Nerd Journey 014: From IT Ops to Entrepreneur

Welcome to episode 14 of the Nerd Journey Podcast [@NerdJourney]! We’re John White (@vJourneyman) and Nick Korte (@NetworkNerd_), two VMware Solution Engineers who are hoping to bring you the IT career advice that we wish we’d been given earlier in our careers. In today’s episode, we have part 2 of a 2-part interview with Tom Delicati, founder of Lead Technology Solutions. We’re focusing this week on Tom’s transition from his IT Operations career to starting his own consulting firm.

Original recording date: 2018-10-03

Topics

3:21 What was the ramp-up to the decision to become an entrepreneur?

  • The E-Myth – Gerber
  • It happened at the end of summer 2016, “Could think about doing this”
  • Leadup was organic
    • User community involvement
    • Giving back to the community
    • Presentations and sessions
    • The high of helping other people
  • Tom gives the example of a Shipping & Receiving Project that made a real impact.
  • Nick  shares his memory of the projects and how the volume continued to increase as the department added value.
  • The more successful projects they completed, the more Tom wanted to share it with the community.
    • Some current clients saw him do a user-group presentation 4 years earlier
    • Those presentations were focused on merely giving back.
    • Tom presented at Epicor’s national conference for 8 years straight.
    • From time to time, he got asked to moonlight.
    • Other consulting orgs tried to recruit him
    • Tom loved his organization and had no desire to work for someone else / start over at a different org
  • Tom knew there was no “next step” for him to take in the business
    • This realization was the entrepreneurial seizure
    • Input from friends / family / trusted advisors only confirmed going out on his own was the logical next step

13:07 John’s observation about IT Operations aligning with the business and articulating impacts

  • Selling the good ideas the right way
  • Tom emphasized the person who is often hardest to convince but perhaps the biggest decision maker is the CFO
  • John thought of IT as below the line as opposed to above the line dollars
  • Tom stressed the idea of thinking like a manufacturer because of his client base

18:29 What challenges were helped by IT skills

  • Tom stresses that technology isn’t always the answer.
  • Can the organization and the people involved handle the amount of change being proposed?
  • The 95% solution might be simpler than the 100% solution
  • Edge cases can be complex
  • A business focused on process orientation is better than relying on people as experts.
  • An analog process for an edge case can be better than a tech solution
  • At the core, how creatively can you solve this problem?
  • Tech solutions can be
    • Too expensive
    • Too time intensive to implement
    • Too much of a change in process for the people involved

24:06 Knowing what you know now, what skills were you missing? “What would you do differently?”
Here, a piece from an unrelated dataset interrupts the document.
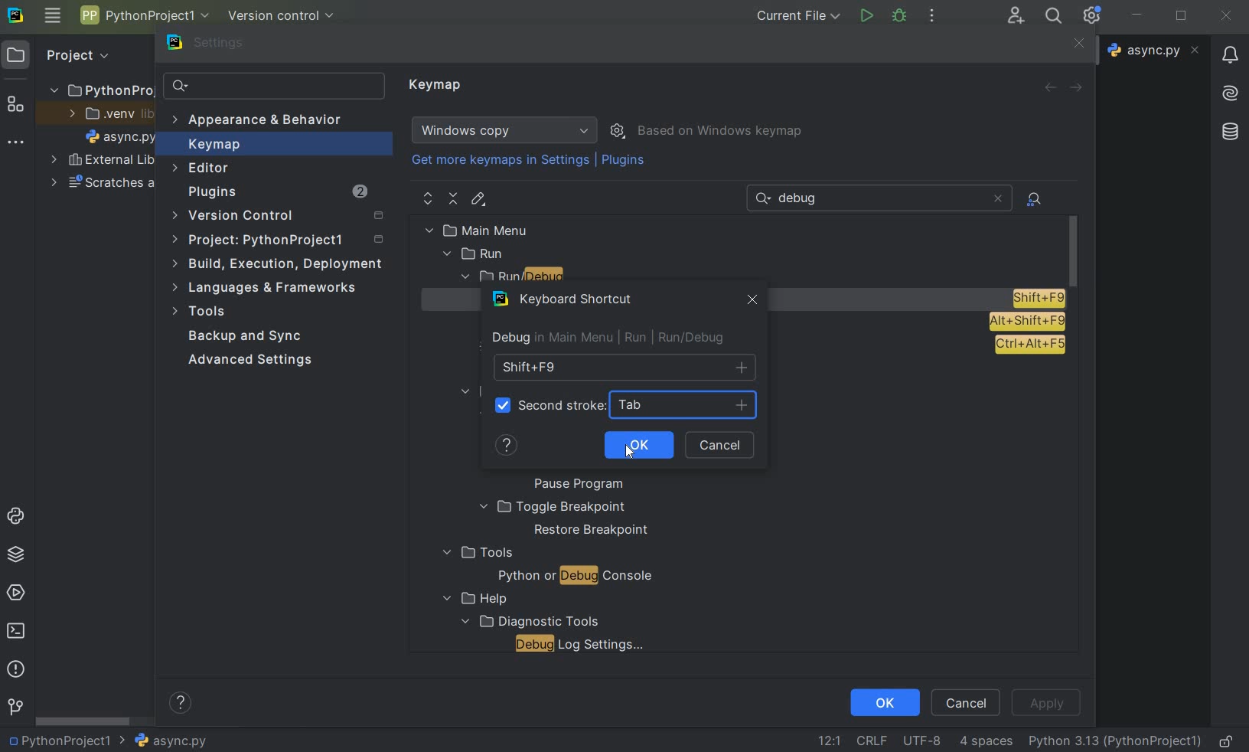  Describe the element at coordinates (143, 15) in the screenshot. I see `project name` at that location.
  • Better plan for mentorship in starting a business
  • Working in a business helped with understanding how businesses work, and it seemed like figuring things out along the way was a workable solution.
  • Stepping out on his own was challenging
  • Taking on the responsibility to do all the work was overwhelming
  • Freedom in being an entrepreneur, but corresponding stress
  • He started with 2-3 big clients
  • Word spread quickly without active marketing
  • 10 years of user group involvement paid off
  • Didn’t want to say “No”.
  • The right advice would have helped
  • Did you take on too many projects too quickly?
  • Fear: What if the work isn’t here tomorrow?
  • Fear: Can I say “No” now and go back to them later?
  • Fear drove decisions that led to being overloaded.
  • Needed help
  • He needed to manage expectations with clients (especially speed) differently than with internal customers at his former employer.
  • Home runs vs. Base hits to Tom are not the same as customer perception
  • Definitions and Sustainability
  • Clients aren’t inside your head
  • He’s not inside their heads
  • Customers value how well you communicate with them.
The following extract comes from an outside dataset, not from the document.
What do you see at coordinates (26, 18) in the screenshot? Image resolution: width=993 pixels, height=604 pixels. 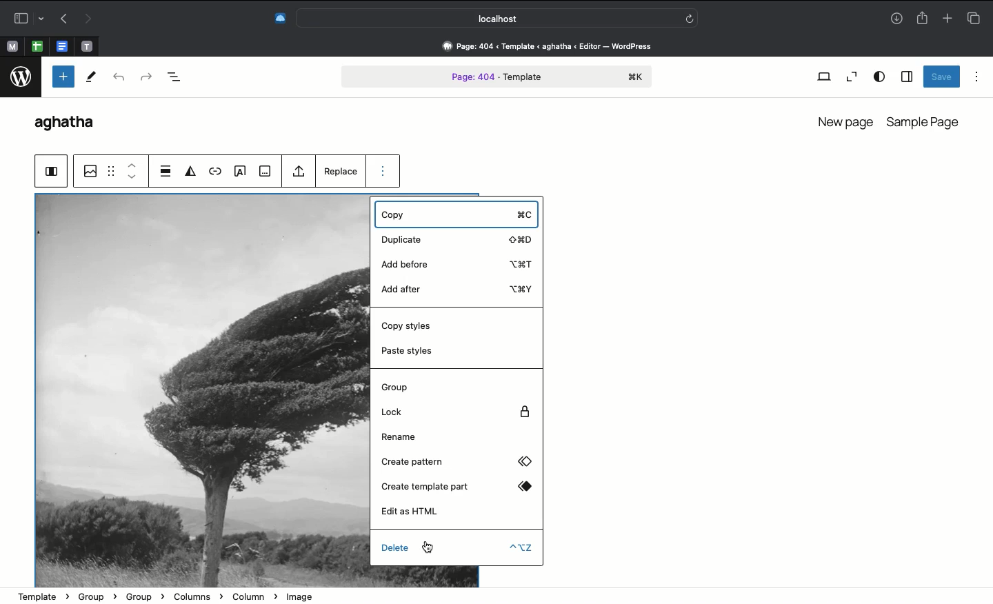 I see `Sidebar` at bounding box center [26, 18].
33:50 Lessons applicable to the internal IT department

  • Communicating with a business unit
    • Scope
    • Success definition
    • Communication
  • The luxury of figuring out things as he went evaporated when making the move to his own business
    • Asking the right questions to scope the project early on are critical.
  • Tom focuses on helping clients make the right decisions to produce desired outcomes, even if detrimental to his own company’s revenue
    • The trust from these type of relationships with customers is priceless
    • Example of a client’s laser focus on process improvement for accounts payable when the data that showed diminishing returns of improvement in this area

41:23 Scaling the business

  • Trial and error and better mentorship would have helped
  • Tom started with a vision for the company and was distracted from it due to volume of work
  • The vision wasn’t a one-person, independent contractor
  • How Tom scaled the business by focusing on the end game
  • Relinquishing control of processes when delegating to others wasn’t easy
  • Tom weighs in on learning to trust
  • John’s book recommendation for Tom – Corp Business
  • Tom mentions his commitment to continued personal development
  • A popular response from Tom when asked for advice – “I’m sure you’ll figure it out.”
  • Listen for Tom’s mic drop moment.  Do you agree?